__The problem__:
Make an exact reproduction of all the data.

Dataset entries
----------
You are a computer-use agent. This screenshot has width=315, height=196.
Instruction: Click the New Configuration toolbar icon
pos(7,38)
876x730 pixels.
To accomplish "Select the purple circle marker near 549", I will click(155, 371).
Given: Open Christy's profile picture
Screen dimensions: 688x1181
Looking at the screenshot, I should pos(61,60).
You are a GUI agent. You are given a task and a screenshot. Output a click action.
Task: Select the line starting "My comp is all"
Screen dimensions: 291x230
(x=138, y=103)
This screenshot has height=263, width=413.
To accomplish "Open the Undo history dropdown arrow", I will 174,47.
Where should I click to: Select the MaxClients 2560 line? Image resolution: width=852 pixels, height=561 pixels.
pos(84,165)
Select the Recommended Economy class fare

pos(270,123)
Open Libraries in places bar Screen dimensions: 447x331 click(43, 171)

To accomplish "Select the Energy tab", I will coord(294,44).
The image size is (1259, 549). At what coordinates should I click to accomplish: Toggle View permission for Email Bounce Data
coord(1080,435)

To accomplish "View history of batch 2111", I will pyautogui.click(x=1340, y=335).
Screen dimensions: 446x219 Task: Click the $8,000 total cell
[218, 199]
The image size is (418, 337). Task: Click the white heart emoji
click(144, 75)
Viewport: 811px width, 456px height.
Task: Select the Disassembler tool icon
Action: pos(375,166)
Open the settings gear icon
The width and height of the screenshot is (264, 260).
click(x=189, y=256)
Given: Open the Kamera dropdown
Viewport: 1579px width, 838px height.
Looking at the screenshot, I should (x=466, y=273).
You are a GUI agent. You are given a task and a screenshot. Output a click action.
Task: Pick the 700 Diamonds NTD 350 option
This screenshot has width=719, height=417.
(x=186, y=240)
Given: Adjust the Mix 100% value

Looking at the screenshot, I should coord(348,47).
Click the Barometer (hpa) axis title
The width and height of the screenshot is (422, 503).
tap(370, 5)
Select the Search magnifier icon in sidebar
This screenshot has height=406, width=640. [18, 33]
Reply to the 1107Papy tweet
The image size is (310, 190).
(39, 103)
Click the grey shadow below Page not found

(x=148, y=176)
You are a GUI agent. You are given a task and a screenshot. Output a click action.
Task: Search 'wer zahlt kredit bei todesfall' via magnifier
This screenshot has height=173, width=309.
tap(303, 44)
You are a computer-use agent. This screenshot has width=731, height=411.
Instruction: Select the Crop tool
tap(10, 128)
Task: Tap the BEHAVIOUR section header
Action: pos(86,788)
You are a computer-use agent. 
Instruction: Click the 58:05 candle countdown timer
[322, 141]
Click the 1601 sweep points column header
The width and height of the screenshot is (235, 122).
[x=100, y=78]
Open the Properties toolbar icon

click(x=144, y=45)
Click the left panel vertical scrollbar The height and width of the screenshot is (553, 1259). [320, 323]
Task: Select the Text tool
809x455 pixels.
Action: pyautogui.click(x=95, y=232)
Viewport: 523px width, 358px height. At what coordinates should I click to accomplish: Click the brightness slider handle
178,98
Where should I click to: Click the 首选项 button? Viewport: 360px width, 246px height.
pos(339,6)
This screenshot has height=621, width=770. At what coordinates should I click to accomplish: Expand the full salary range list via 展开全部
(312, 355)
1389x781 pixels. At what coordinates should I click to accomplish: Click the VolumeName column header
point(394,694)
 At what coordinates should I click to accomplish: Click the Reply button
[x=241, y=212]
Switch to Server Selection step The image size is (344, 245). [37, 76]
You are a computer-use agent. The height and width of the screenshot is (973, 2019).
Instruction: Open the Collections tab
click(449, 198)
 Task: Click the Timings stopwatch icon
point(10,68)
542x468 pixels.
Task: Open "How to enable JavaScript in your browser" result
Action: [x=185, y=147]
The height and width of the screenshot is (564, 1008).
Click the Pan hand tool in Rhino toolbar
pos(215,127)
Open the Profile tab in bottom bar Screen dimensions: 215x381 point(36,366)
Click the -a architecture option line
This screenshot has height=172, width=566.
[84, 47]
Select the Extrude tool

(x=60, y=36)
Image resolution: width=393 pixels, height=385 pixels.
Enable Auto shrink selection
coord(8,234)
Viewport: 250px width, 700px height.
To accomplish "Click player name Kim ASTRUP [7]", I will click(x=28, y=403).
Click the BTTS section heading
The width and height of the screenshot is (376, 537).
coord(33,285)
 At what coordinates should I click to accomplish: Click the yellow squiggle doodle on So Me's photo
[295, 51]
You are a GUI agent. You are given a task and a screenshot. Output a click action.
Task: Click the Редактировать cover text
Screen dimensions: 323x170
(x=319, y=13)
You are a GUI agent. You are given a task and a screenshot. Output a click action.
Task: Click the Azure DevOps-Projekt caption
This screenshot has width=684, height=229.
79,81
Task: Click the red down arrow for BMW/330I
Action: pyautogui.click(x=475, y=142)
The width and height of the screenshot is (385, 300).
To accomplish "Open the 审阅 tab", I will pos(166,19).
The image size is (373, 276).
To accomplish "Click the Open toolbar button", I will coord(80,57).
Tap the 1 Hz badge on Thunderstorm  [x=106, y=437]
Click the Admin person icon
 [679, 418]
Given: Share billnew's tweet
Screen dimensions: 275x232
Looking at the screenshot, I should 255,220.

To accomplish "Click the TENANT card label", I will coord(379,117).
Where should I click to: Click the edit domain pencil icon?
----------
__Written solution__:
You are a computer-use agent. This screenshot has width=315, height=196.
Instruction: Click the New Configuration toolbar icon
pos(7,38)
876x730 pixels.
To accomplish "Select the purple circle marker near 549", I will click(155, 371).
Given: Open Christy's profile picture
Screen dimensions: 688x1181
Looking at the screenshot, I should pos(61,60).
You are a GUI agent. You are given a task and a screenshot. Output a click action.
Task: Select the line starting "My comp is all"
Screen dimensions: 291x230
(x=138, y=103)
This screenshot has height=263, width=413.
To accomplish "Open the Undo history dropdown arrow", I will 174,47.
Where should I click to: Select the MaxClients 2560 line? Image resolution: width=852 pixels, height=561 pixels.
pos(84,165)
Select the Recommended Economy class fare

pos(270,123)
Open Libraries in places bar Screen dimensions: 447x331 click(43, 171)

To accomplish "Select the Energy tab", I will coord(294,44).
The image size is (1259, 549). At what coordinates should I click to accomplish: Toggle View permission for Email Bounce Data
coord(1080,435)

To accomplish "View history of batch 2111", I will pyautogui.click(x=1340, y=335).
Screen dimensions: 446x219 Task: Click the $8,000 total cell
[218, 199]
The image size is (418, 337). Task: Click the white heart emoji
click(144, 75)
Viewport: 811px width, 456px height.
Task: Select the Disassembler tool icon
Action: pos(375,166)
Open the settings gear icon
The width and height of the screenshot is (264, 260).
click(x=189, y=256)
Given: Open the Kamera dropdown
Viewport: 1579px width, 838px height.
Looking at the screenshot, I should (x=466, y=273).
You are a GUI agent. You are given a task and a screenshot. Output a click action.
Task: Pick the 700 Diamonds NTD 350 option
This screenshot has width=719, height=417.
(x=186, y=240)
Given: Adjust the Mix 100% value

Looking at the screenshot, I should coord(348,47).
Click the Barometer (hpa) axis title
The width and height of the screenshot is (422, 503).
tap(370, 5)
Select the Search magnifier icon in sidebar
This screenshot has height=406, width=640. [18, 33]
Reply to the 1107Papy tweet
The image size is (310, 190).
(39, 103)
Click the grey shadow below Page not found

(x=148, y=176)
You are a GUI agent. You are given a task and a screenshot. Output a click action.
Task: Search 'wer zahlt kredit bei todesfall' via magnifier
This screenshot has height=173, width=309.
tap(303, 44)
You are a computer-use agent. This screenshot has width=731, height=411.
Instruction: Select the Crop tool
tap(10, 128)
Task: Tap the BEHAVIOUR section header
Action: pos(86,788)
You are a computer-use agent. 
Instruction: Click the 58:05 candle countdown timer
[322, 141]
Click the 1601 sweep points column header
The width and height of the screenshot is (235, 122).
[x=100, y=78]
Open the Properties toolbar icon

click(x=144, y=45)
Click the left panel vertical scrollbar The height and width of the screenshot is (553, 1259). [320, 323]
Task: Select the Text tool
809x455 pixels.
Action: pyautogui.click(x=95, y=232)
Viewport: 523px width, 358px height. At what coordinates should I click to accomplish: Click the brightness slider handle
178,98
Where should I click to: Click the 首选项 button? Viewport: 360px width, 246px height.
pos(339,6)
This screenshot has height=621, width=770. At what coordinates should I click to accomplish: Expand the full salary range list via 展开全部
(312, 355)
1389x781 pixels. At what coordinates should I click to accomplish: Click the VolumeName column header
point(394,694)
 At what coordinates should I click to accomplish: Click the Reply button
[x=241, y=212]
Switch to Server Selection step The image size is (344, 245). [37, 76]
You are a computer-use agent. The height and width of the screenshot is (973, 2019).
Instruction: Open the Collections tab
click(449, 198)
 Task: Click the Timings stopwatch icon
point(10,68)
542x468 pixels.
Task: Open "How to enable JavaScript in your browser" result
Action: [x=185, y=147]
The height and width of the screenshot is (564, 1008).
Click the Pan hand tool in Rhino toolbar
pos(215,127)
Open the Profile tab in bottom bar Screen dimensions: 215x381 point(36,366)
Click the -a architecture option line
This screenshot has height=172, width=566.
[84, 47]
Select the Extrude tool

(x=60, y=36)
Image resolution: width=393 pixels, height=385 pixels.
Enable Auto shrink selection
coord(8,234)
Viewport: 250px width, 700px height.
To accomplish "Click player name Kim ASTRUP [7]", I will click(x=28, y=403).
Click the BTTS section heading
The width and height of the screenshot is (376, 537).
coord(33,285)
 At what coordinates should I click to accomplish: Click the yellow squiggle doodle on So Me's photo
[295, 51]
You are a GUI agent. You are given a task and a screenshot. Output a click action.
Task: Click the Редактировать cover text
Screen dimensions: 323x170
(x=319, y=13)
You are a GUI agent. You are given a task and a screenshot. Output a click action.
Task: Click the Azure DevOps-Projekt caption
This screenshot has width=684, height=229.
79,81
Task: Click the red down arrow for BMW/330I
Action: pyautogui.click(x=475, y=142)
The width and height of the screenshot is (385, 300).
To accomplish "Open the 审阅 tab", I will pos(166,19).
The image size is (373, 276).
To accomplish "Click the Open toolbar button", I will coord(80,57).
Tap the 1 Hz badge on Thunderstorm  [x=106, y=437]
Click the Admin person icon
 [679, 418]
Given: Share billnew's tweet
Screen dimensions: 275x232
Looking at the screenshot, I should 255,220.

To accomplish "Click the TENANT card label", I will coord(379,117).
Where should I click to: Click the edit domain pencil icon?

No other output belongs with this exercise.